_TASK INSTRUCTIONS_
Each line below with the word "will" needs to be copied.

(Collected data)
Content starts
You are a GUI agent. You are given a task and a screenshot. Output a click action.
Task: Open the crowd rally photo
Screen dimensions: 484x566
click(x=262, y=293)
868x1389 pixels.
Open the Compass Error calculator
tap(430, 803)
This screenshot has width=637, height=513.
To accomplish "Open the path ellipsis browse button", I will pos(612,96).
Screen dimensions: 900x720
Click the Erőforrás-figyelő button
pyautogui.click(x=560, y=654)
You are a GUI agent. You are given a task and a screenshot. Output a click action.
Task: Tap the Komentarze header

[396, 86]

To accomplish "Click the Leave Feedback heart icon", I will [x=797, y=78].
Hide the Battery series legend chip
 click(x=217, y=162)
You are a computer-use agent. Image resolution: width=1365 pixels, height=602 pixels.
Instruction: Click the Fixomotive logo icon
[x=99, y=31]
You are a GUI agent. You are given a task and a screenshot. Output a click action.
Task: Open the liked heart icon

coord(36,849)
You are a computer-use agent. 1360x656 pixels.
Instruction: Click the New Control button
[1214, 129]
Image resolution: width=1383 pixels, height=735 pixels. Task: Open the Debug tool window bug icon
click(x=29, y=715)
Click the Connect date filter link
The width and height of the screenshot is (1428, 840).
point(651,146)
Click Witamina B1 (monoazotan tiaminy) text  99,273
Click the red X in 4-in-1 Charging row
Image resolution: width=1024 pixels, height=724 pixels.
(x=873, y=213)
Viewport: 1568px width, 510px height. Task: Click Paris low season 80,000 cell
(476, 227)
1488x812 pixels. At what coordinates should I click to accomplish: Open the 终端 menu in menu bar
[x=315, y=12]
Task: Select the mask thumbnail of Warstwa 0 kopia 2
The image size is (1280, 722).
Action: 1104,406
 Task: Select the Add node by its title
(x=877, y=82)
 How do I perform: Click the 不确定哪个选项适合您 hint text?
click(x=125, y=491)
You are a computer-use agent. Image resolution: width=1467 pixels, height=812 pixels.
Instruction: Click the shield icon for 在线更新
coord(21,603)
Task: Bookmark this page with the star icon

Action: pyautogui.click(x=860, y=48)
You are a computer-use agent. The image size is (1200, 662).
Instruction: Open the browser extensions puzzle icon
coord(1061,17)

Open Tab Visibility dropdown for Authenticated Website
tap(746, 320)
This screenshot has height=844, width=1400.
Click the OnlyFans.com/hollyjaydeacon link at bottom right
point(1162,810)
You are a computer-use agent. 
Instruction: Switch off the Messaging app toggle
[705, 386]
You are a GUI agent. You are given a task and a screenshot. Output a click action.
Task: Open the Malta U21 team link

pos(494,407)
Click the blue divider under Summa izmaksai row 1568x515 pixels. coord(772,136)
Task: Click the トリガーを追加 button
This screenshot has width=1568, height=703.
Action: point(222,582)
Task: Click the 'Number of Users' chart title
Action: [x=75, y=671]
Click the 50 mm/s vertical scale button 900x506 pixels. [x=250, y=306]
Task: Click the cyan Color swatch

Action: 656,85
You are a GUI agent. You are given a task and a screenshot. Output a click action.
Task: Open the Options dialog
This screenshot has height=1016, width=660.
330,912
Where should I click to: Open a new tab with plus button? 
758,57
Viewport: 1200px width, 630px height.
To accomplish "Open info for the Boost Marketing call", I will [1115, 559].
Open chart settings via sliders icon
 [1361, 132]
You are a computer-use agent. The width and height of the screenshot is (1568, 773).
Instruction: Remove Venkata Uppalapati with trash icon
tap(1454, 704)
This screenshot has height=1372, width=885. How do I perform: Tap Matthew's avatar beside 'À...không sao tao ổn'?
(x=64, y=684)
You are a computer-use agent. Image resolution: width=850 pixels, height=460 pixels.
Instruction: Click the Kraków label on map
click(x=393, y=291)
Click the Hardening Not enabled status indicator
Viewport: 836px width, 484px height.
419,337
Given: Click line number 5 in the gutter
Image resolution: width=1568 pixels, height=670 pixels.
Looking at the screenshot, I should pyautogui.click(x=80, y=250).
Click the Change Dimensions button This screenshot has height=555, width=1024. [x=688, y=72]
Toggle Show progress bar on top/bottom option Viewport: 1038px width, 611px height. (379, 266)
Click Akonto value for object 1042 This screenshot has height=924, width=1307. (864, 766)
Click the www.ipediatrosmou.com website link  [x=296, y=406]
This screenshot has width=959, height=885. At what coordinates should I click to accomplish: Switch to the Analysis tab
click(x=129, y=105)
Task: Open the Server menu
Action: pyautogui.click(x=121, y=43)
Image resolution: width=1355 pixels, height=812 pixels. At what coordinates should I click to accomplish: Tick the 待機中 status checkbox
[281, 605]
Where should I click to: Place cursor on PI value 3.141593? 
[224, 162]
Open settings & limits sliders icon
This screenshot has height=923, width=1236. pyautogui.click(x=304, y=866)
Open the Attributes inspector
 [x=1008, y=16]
Content ends
_RESULT OF THIS TASK_
To accomplish "Open the path ellipsis browse button", I will pos(612,96).
To accomplish "Click the Leave Feedback heart icon", I will [x=797, y=78].
To accomplish "Open info for the Boost Marketing call", I will [1115, 559].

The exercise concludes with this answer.